Comment by adamc
1 year ago
Yeah, I'm not wrong. Its terminology is antique.
As for the rest, been there and done that, but then you have to invest in your knowledge of Elisp, which has zero other benefits.
1 year ago
Yeah, I'm not wrong. Its terminology is antique.
As for the rest, been there and done that, but then you have to invest in your knowledge of Elisp, which has zero other benefits.
> Its terminology is antique
git uses "plumbing" and "porcelain" commands, referring to victorian-era plumbing systems. Adobe and other publishing tools use terms like "slug", "gutter", "folio", "pica". Debugging tools use terms like "trap", "dump", "patch". You're annoyed with what Emacs calls "window" and "frame"? And what about Tmux's "pane" and "window"; or "session" - "an ancient" term from the time of timesharing systems? Oh boy, if you afraid of words don't ever try to get into Haskell - those FP-crazies do use some real fancy words for their stuff.
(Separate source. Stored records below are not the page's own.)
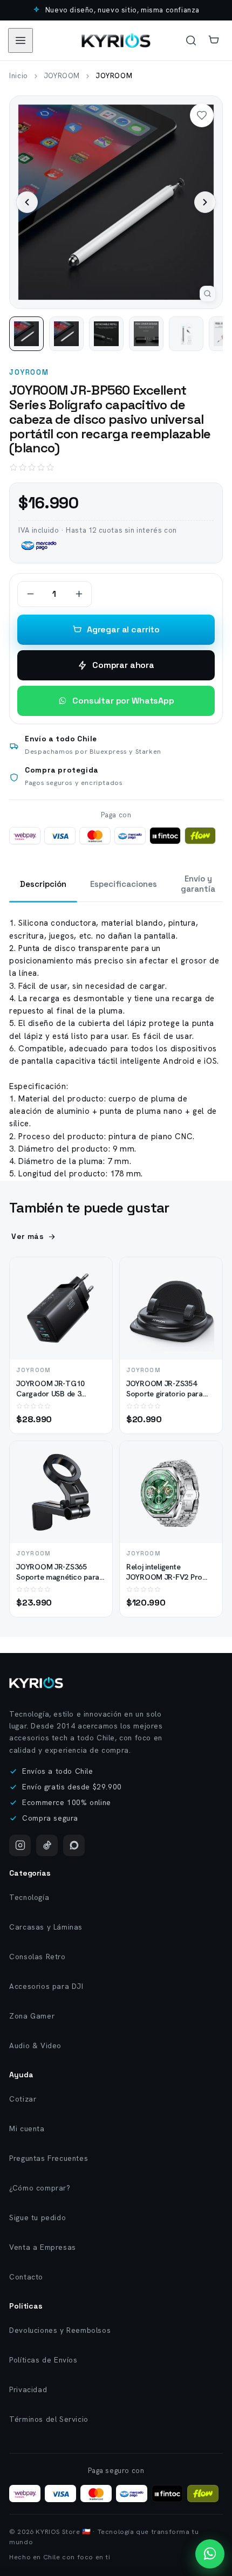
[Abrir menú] (20, 40)
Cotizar (22, 2099)
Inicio (18, 75)
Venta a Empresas (42, 2247)
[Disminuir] (30, 594)
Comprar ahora (123, 665)
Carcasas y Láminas (46, 1927)
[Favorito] (202, 115)
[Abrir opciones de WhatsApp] (209, 2553)
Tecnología (29, 1897)
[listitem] (26, 333)
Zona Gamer (31, 2016)
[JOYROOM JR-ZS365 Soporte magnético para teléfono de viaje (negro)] (61, 1492)
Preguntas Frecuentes (48, 2158)
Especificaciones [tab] (123, 884)
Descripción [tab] (43, 884)
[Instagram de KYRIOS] (20, 1845)
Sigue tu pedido (37, 2217)
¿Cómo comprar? (39, 2188)
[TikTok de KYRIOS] (47, 1845)
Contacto (26, 2277)
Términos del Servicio (48, 2419)
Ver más (27, 1236)
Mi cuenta (26, 2128)
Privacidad (28, 2389)
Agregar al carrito (123, 629)
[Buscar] (191, 40)
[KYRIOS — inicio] (116, 40)
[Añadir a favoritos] (95, 1295)
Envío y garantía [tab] (198, 883)
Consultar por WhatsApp (123, 700)
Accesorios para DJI (46, 1986)
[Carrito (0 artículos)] (213, 40)
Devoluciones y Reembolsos (60, 2330)
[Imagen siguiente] (205, 202)
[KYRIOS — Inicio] (36, 1683)
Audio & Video (35, 2045)
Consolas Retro (37, 1956)
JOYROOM (62, 75)
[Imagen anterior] (27, 202)
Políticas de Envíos (43, 2360)
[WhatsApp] (74, 1845)
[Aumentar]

> knowledge of Elisp, which has zero other benefits
The same way the knowledge of sql, or awk, or bash, or vim motions, or ssh, or tmux has zero benefits outside of their respective domains? What are you even talking about? I, for one, get daily gains, benefiting from knowing elisp - anything that has to do with text, just about anything can be automated with ease.
Just the other day - watching my colleague over Zoom, I decided to fix that for my note-taking. It took me fifteen minutes to write a piece of Elisp that OCRs any piece of text from a screenshot. Instead of disrupting my teammates all the time, I would now take a screenshot of a screen area with Flameshot, run my custom command and voilà - the text appears in my editor, and I can quickly grab it and use it in my notes.
I don't know where exactly "you've been" and what "you've done", but it really sounds like you haven't seen modern Emacs in practice. When one sees what people can do these days in it, it's hard not to get impressed.